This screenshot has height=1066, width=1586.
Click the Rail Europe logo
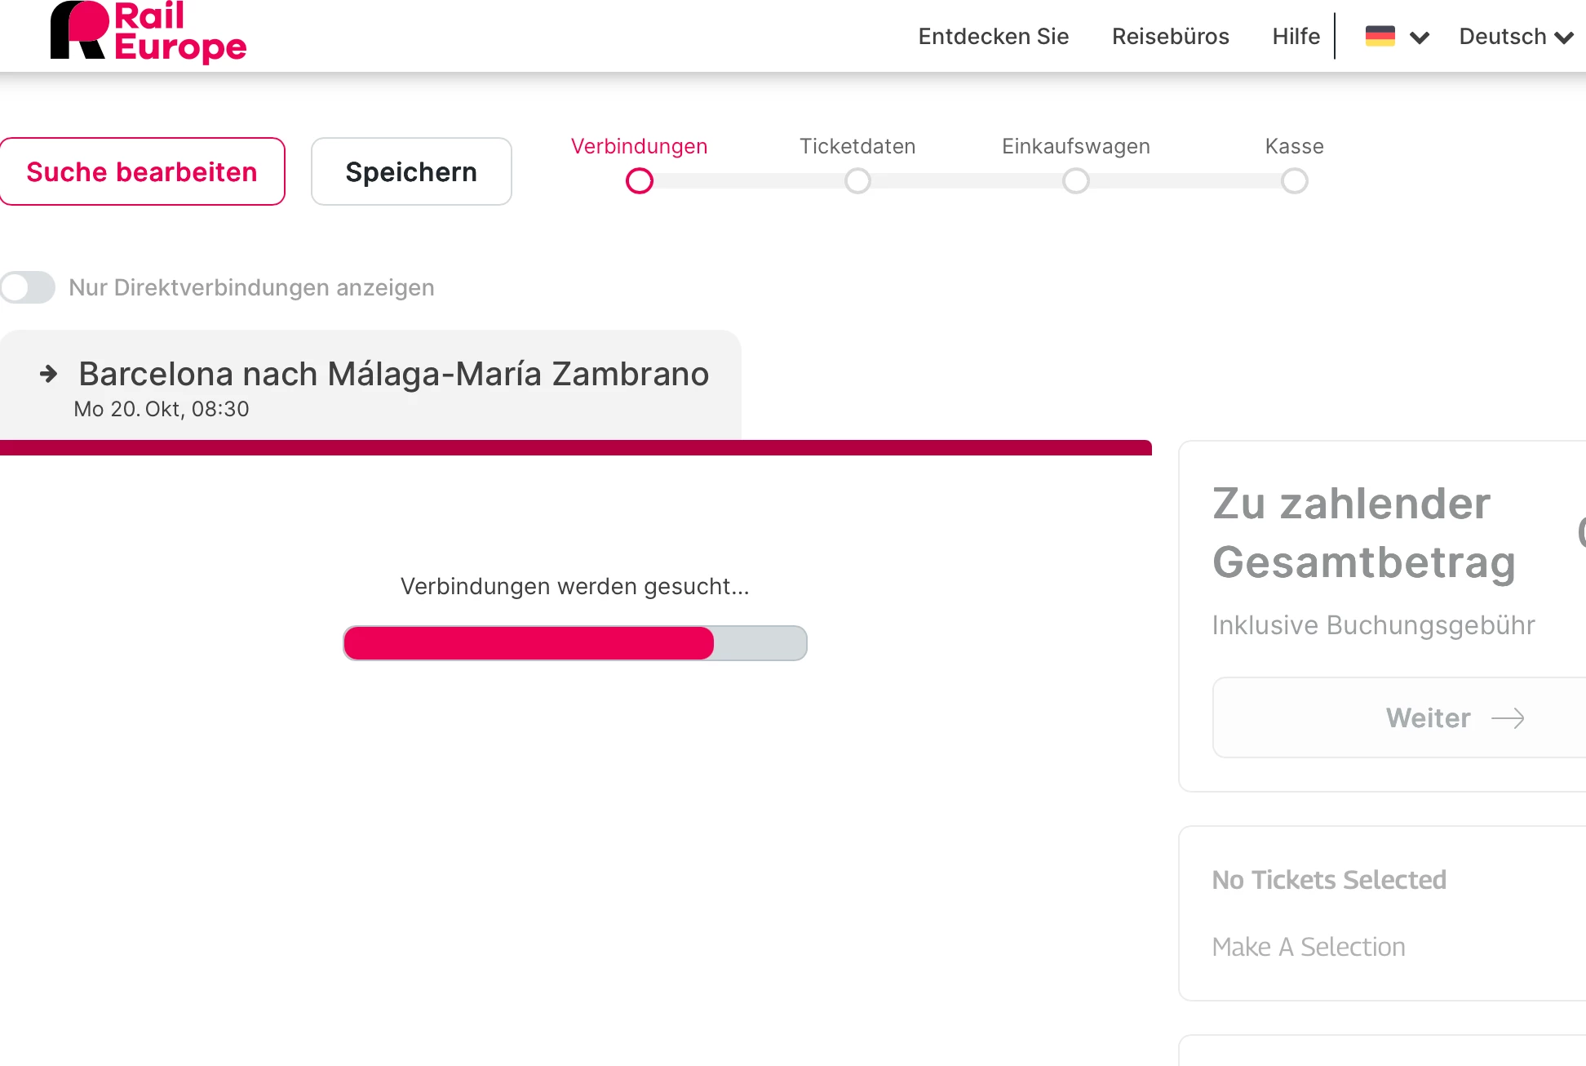(148, 32)
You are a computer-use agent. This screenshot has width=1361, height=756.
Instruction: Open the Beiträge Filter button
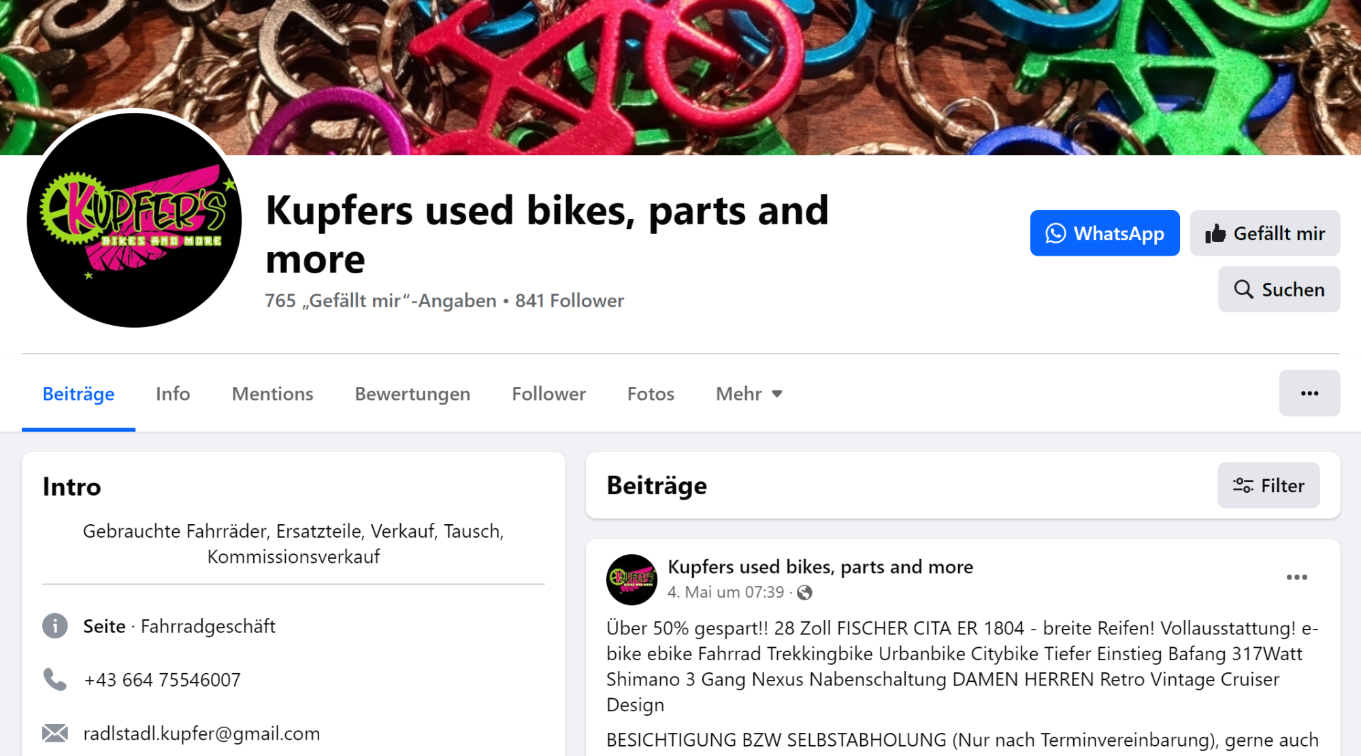tap(1268, 485)
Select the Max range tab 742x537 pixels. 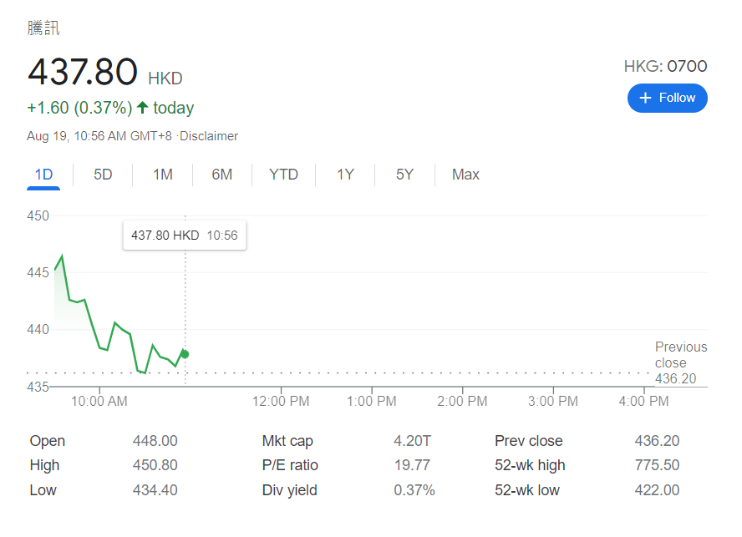pyautogui.click(x=465, y=175)
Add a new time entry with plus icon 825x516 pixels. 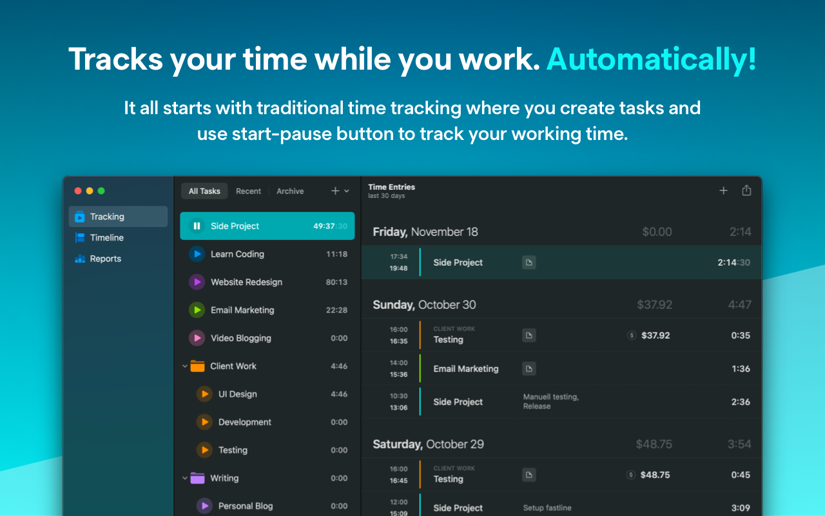click(x=723, y=190)
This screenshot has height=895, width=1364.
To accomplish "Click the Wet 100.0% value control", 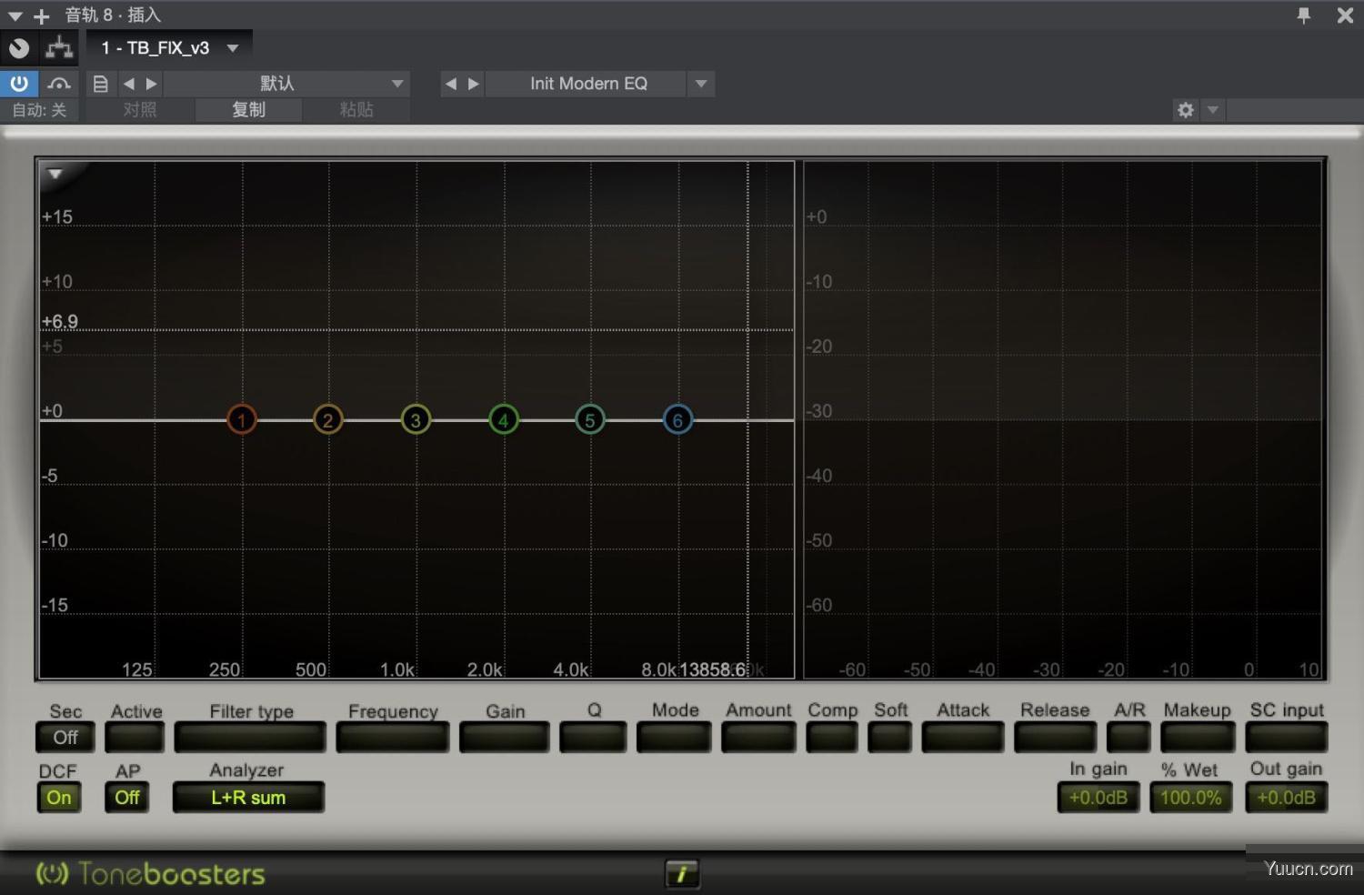I will click(x=1189, y=797).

AIM OF THE TASK:
Look through the entries above; find each line with the word "This" and copy it.

REPLY TO THE EXERCISE:
This screenshot has height=1066, width=1586.
You are a computer-use agent. This screenshot has width=1361, height=756.
This screenshot has height=895, width=1364.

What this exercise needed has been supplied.